Here Einstein lies, an enterprising Teuton, Who, relatively speaking, silenced Newton.

He hadn't heard it, but found it amusing. Nor had Einstein heard the following limerick:

Three wonderful people called Stein;
There's Cert and there's Ep and there's Ein.
Gert writes in blank verse,
Ep's sculptures are worse,
And nobody understands Ein.

This amused him, but best of all he liked the story of the two men from the Bronx.

"What is relativity?" wonders the first. "Supposing," explains the second, "an old lady sits in your lap for a minute, a minute seems like an hour. But if a beautiful girl sits in your lap for an hour, an hour seems like a minute."

"And this is relativity?" asks his companion.

"Yes," answers the other, "that's relativity."


"And from this he earns a living?" Einstein laughed heartily at this and remarked that it was one of the best explanations that he had ever heard.

When I asked his opinion of the great acclaim he had received, he replied quite seriously, "It feels like a fraud." He really didn't understand what all the fuss was about. This was not false modesty. Einstein was perfectly serious. I understood, of course, that he was talking about-as one distinguished physicist said of him - "hitting the jackpot not once, but five times." His quintuple "jackpot" (the theory of special relativity, the theory of general relativity, the unified field theory, quantum mechanics and statistical physics), while it had entailed hard work, was really easy for him; the acclaim seemed more than a bit overdone. Those of us who have lived long enough and met many kinds of people know that men and women of genius are seldom vain and that those of lesser achievement often are.

When I was a student in the early 1920s, relativity hit postwar England with a bang. I remember silting up with fellow students late into the night trying to clarify what it really meant.

We understood that Einstein's theories were revolutionary and exciting, but I am not sure that any of us ever developed a clear idea of what Einstein was really saying. To make up for my ignorance, I took to reading books on theoretical physics. One of the things that greatly interested me was the principle of indeterminacy, or, roughly, chance. As a determinist - that is, one who believes that everything has an explicable cause - it seemed to me that only when our knowledge is limited are we unable to reach a specification of the necessary conditions sufficient to explain an effect. I think it was Henry Norris Russell, the astronomer, who preferred to call the principle of indeterminacy "the principle of limited human measurability."

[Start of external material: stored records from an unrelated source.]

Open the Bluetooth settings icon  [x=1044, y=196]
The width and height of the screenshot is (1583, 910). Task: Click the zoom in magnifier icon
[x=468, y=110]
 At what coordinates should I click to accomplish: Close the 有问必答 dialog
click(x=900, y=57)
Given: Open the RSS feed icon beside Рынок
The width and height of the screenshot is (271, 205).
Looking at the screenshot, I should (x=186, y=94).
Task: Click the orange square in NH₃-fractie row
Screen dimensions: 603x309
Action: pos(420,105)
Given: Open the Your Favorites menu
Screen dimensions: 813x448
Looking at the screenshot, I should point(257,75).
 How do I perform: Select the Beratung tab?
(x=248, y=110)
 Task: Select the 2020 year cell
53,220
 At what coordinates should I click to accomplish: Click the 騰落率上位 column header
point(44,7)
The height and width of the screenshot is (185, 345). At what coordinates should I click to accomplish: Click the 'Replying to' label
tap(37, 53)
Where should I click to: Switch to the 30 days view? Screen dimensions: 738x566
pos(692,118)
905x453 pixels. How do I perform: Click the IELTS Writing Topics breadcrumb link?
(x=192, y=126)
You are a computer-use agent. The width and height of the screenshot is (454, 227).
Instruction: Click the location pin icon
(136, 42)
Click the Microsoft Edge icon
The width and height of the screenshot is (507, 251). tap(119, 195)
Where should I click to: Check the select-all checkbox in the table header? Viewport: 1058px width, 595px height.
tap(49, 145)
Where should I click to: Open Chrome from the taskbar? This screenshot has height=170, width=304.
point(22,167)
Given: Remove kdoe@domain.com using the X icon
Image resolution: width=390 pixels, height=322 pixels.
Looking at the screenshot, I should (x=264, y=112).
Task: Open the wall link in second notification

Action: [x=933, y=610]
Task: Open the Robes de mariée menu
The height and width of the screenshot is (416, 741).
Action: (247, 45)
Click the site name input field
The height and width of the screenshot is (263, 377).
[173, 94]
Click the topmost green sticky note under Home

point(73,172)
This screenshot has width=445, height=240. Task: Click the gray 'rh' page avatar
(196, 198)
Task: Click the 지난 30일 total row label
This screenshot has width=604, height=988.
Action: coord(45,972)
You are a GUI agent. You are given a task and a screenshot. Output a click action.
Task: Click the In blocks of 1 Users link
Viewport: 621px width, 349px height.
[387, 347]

When I asked Einstein about this, he said he firmly believed that only our ignorance prevented us from predicting, in any generated movement of atoms, precisely where each will be. "Good. It is excellent," he said of Russell's principle. "It is, indeed, due to our human limitations that we cannot solve many problems, not because some problems are necessarily insoluble." This was implied in his famous remark, "Subtle is the Lord, but malicious He is not." When asked what he meant by this, he replied, "Nature hides her secret because of her essential loftiness, but not by means of ruse." And on another occasion he put this even more explicitly: "I am at all events convinced that He does not play dice."

On a purely personal matter, I once asked Einstein how many hours he slept. He replied, "Seven." I told him that Napoleon said that he needed only three hours. "Ah," commented Einstein, "but he was such a big boaster!"

During his last years, Einstein was often to be seen walking down Nassau Street, the main street of Princeton, usually accompanied by a friend or his stepdaughter, on his head his favorite knitted cap, in summer in a pullover, in winter in a topcoat. Often, when he happened to pass by, children would call out to him, "Hi, Einstein!" And he would invariably return their greeting with a smile and a wave.

The morning following Einstein's death on April 18, 1955, my editor said, "Princeton must no longer be the same to you without Einstein." It was very true, and continues to be so, as if a piece of the continent had been washed away by the sea. It is a feeling, I am sure, most people in Princeton experienced. It is a feeling, I am sure, much of the world shared.